Autour de Sonny Simmons : le DVD
La vie est belle
/ Arcadès

Fort de ce disque qui leur a mis le pied à l’étrier, Lasha et Simmons tentent leur chance à New York, là où, musicalement, “les choses se passent“ en ces années 60. Ils enregistrent avec Eric Dolphy notamment le fameux Music Matador, une composition de Simmons, avec Elvin Jones et Jimmy Garrison, avec Don Cherry (sans Lasha), mais Simmons ne s’adapte pas à la vie difficile new-yorkaise. Avec son épouse, la trompettiste Barbara Donald, il joue beaucoup, mais souvent loin des projecteurs, et enregistre le contenu de six albums (dont un autre avec Prince Lasha), entre 1966 et 1971. La suite, que nous détaille Julien Palomo, est une succession de hauts et de bas ; les “hauts“, brefs, ne durent souvent que le temps d’un nouveau disque, les “bas“, beaucoup plus longs, voient errer le saxophoniste d’un hébergement précaire à la rue. Et c’est dans une rue de San Francisco, alors qu’il fait la manche, qu’un couple de Français le reconnaît à en 1992. Et l’on peut dire que c’est réellement à partir de ce moment, qu’entérinent deux albums publiés par Qwest (le label de Quincy Jones), que la “carrière“ de Sonny Simmons démarre vraiment. Il a 60 ans ! Apparitions dans les clubs, festivals et tournées en Europe ponctués de nombreux enregistrements, etc.

Autour de Sonny Simmons : le CD
La vie est belle / distribution Arcadès

À partir de 1996, Paris devient le port d’attache du saxophoniste qui y réside sur d’assez longues périodes. Dans une relative indifférence, ajouterai-je, du petit monde du jazz qui a d’autres puces à découvrir autour de son nombril. Et c’est l’existence, plutôt précaire, de Simmons à Paris, que François Lunel nous montre dans le DVD « Together with Sonny Simmons », qui constitue la partie centrale du beau coffret qui fait de l’objet de notre chronique. Un portrait du musicien, mais surtout de l’homme, bosselé par la vie mais pourtant solide et totalement lucide sur son engagement musical, sa démarche artistique et sa quête spirituelle. Certes, le côté un peu amateur du film [1], malgré de belles images, et son montage aussi chaotique que la vie de son personnage, ne permettent pas d’aller en profondeur dans l’histoire du musicien, et le spectateur, un peu frustré, n’apprendra pas grand-chose même s’il rentrera facilement en sympathie avec l’homme.

Troisième volet : un très joli CD, « Filmworks », propose sept pièces jouées par deux duos. L’un, avec Gilbert Sigrist, comprend la musique de « Jours tranquilles à Sarajevo », film du même François Lunel, où Sonny Simmons joue exceptionnellement du ténor ; l’autre, avec Jeff Ryan, reprend, dans leur intégralité, les morceaux joués dans le documentaire. Simmons apparaît, dans ces œuvres apaisées mais non résignées, dans sa pleine maturité. Sa musique conserve toute sa force, et laisse entendre que le saxophoniste a encore beaucoup à dire et à donner. Ce que nous lui souhaitons de tout cœur.

::::::

Énoncé –
Reproduisez à l'identique le passage de l'extrait sur Sonny Simmons qui va de « Troisième volet : un » jusqu'à « de tout cœur. ».

Données fournies –
::::::

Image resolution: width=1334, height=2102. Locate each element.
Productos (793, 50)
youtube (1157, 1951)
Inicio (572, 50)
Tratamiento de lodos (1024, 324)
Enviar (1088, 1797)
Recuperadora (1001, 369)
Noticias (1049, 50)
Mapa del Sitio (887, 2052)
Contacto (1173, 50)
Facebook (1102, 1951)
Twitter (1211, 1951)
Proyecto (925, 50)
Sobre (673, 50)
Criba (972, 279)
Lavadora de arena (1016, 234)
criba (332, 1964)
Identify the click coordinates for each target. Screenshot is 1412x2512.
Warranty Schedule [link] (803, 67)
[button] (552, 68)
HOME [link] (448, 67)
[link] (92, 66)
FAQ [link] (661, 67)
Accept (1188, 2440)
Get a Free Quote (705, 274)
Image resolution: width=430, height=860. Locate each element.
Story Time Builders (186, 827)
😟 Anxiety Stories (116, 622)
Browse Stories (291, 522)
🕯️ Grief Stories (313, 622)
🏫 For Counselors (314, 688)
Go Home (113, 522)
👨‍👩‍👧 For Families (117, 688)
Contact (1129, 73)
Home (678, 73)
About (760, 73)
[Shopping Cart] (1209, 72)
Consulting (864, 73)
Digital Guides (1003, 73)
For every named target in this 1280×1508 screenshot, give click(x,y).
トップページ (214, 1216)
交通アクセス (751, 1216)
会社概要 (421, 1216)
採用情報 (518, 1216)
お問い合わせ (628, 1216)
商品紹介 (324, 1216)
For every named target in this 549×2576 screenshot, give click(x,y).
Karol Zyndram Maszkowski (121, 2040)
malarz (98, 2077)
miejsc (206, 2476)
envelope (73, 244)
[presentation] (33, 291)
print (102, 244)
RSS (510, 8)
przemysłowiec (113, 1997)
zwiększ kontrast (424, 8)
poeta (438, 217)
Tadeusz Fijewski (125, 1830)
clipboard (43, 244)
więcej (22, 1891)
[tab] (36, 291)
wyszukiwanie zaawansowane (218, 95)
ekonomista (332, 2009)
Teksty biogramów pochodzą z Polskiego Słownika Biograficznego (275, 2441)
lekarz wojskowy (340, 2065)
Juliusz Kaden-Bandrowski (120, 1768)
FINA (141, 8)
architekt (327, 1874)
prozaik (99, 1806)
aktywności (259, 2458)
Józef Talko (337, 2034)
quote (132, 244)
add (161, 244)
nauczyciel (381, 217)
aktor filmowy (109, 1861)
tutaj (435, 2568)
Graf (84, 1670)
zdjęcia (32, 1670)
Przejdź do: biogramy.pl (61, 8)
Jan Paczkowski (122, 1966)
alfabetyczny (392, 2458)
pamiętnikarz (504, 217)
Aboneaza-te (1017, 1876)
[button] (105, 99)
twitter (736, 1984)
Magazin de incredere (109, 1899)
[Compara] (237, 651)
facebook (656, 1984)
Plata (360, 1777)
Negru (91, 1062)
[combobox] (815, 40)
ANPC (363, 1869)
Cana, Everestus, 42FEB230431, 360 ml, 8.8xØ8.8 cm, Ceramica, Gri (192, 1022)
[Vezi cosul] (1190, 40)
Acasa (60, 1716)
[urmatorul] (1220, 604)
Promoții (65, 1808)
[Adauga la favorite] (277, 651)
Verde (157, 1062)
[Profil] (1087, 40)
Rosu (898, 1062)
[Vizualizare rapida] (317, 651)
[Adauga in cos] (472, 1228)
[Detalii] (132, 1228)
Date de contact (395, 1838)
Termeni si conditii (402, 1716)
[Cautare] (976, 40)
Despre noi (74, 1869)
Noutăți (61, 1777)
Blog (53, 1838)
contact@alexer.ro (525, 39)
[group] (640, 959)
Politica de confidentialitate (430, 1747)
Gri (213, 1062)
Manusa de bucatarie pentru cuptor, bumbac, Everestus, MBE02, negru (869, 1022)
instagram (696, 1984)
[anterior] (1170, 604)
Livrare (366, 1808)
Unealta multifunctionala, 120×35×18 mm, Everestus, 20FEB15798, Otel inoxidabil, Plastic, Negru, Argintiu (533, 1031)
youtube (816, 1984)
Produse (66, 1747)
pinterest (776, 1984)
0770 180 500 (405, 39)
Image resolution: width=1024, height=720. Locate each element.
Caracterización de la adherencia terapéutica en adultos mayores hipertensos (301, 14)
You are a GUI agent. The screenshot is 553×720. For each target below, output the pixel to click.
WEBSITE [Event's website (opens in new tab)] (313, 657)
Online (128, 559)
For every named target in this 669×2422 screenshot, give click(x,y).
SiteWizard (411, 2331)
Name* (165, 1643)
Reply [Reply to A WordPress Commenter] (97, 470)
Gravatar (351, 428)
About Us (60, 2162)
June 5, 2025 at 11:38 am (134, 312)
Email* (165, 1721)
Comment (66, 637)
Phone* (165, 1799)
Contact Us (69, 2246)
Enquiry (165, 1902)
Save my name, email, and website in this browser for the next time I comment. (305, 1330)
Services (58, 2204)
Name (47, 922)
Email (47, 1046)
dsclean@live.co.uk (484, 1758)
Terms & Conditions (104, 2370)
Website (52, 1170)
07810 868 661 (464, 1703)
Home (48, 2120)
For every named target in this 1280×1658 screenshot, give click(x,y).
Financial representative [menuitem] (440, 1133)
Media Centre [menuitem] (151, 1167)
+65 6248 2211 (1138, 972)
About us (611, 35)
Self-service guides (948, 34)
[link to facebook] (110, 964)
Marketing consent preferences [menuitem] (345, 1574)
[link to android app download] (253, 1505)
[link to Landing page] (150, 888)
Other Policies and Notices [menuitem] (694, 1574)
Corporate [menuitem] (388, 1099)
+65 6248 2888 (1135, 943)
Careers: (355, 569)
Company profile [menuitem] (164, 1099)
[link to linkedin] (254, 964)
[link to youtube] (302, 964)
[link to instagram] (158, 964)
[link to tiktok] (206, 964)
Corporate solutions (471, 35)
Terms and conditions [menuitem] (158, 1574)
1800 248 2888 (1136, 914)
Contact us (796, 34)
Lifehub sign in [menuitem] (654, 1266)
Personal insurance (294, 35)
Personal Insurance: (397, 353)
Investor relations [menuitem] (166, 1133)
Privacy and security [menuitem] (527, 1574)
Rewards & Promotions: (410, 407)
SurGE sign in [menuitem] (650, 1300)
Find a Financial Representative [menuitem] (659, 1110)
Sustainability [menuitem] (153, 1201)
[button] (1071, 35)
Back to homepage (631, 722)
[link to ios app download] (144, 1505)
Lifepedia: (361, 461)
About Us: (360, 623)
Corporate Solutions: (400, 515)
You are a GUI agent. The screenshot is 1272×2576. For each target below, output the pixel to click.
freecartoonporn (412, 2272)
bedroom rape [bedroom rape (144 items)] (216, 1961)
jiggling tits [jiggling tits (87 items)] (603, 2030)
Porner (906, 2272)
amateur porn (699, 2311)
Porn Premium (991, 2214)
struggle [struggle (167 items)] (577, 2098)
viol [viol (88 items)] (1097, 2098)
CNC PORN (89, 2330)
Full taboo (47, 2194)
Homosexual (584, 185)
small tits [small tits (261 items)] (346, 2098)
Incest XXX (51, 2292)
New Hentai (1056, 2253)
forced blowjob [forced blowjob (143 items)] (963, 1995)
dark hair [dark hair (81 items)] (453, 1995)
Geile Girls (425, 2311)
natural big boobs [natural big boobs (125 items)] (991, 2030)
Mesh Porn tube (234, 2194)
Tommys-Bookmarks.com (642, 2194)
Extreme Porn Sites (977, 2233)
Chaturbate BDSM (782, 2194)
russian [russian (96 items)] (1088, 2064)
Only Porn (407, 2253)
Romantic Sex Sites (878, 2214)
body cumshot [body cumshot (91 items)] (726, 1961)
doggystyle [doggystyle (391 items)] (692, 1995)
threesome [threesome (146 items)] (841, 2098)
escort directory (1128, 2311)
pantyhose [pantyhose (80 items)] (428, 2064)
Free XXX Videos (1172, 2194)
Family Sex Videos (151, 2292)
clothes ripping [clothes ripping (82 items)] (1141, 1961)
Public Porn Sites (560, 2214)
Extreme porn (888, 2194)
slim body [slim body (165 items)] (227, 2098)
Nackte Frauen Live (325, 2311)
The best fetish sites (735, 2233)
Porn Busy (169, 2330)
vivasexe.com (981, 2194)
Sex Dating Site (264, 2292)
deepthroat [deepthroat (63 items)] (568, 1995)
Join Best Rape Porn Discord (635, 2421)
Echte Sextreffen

::::::

Réponse –
Troisième volet : un très joli CD, « Filmworks », propose sept pièces jouées par deux duos. L’un, avec Gilbert Sigrist, comprend la musique de « Jours tranquilles à Sarajevo », film du même François Lunel, où Sonny Simmons joue exceptionnellement du ténor ; l’autre, avec Jeff Ryan, reprend, dans leur intégralité, les morceaux joués dans le documentaire. Simmons apparaît, dans ces œuvres apaisées mais non résignées, dans sa pleine maturité. Sa musique conserve toute sa force, et laisse entendre que le saxophoniste a encore beaucoup à dire et à donner. Ce que nous lui souhaitons de tout cœur.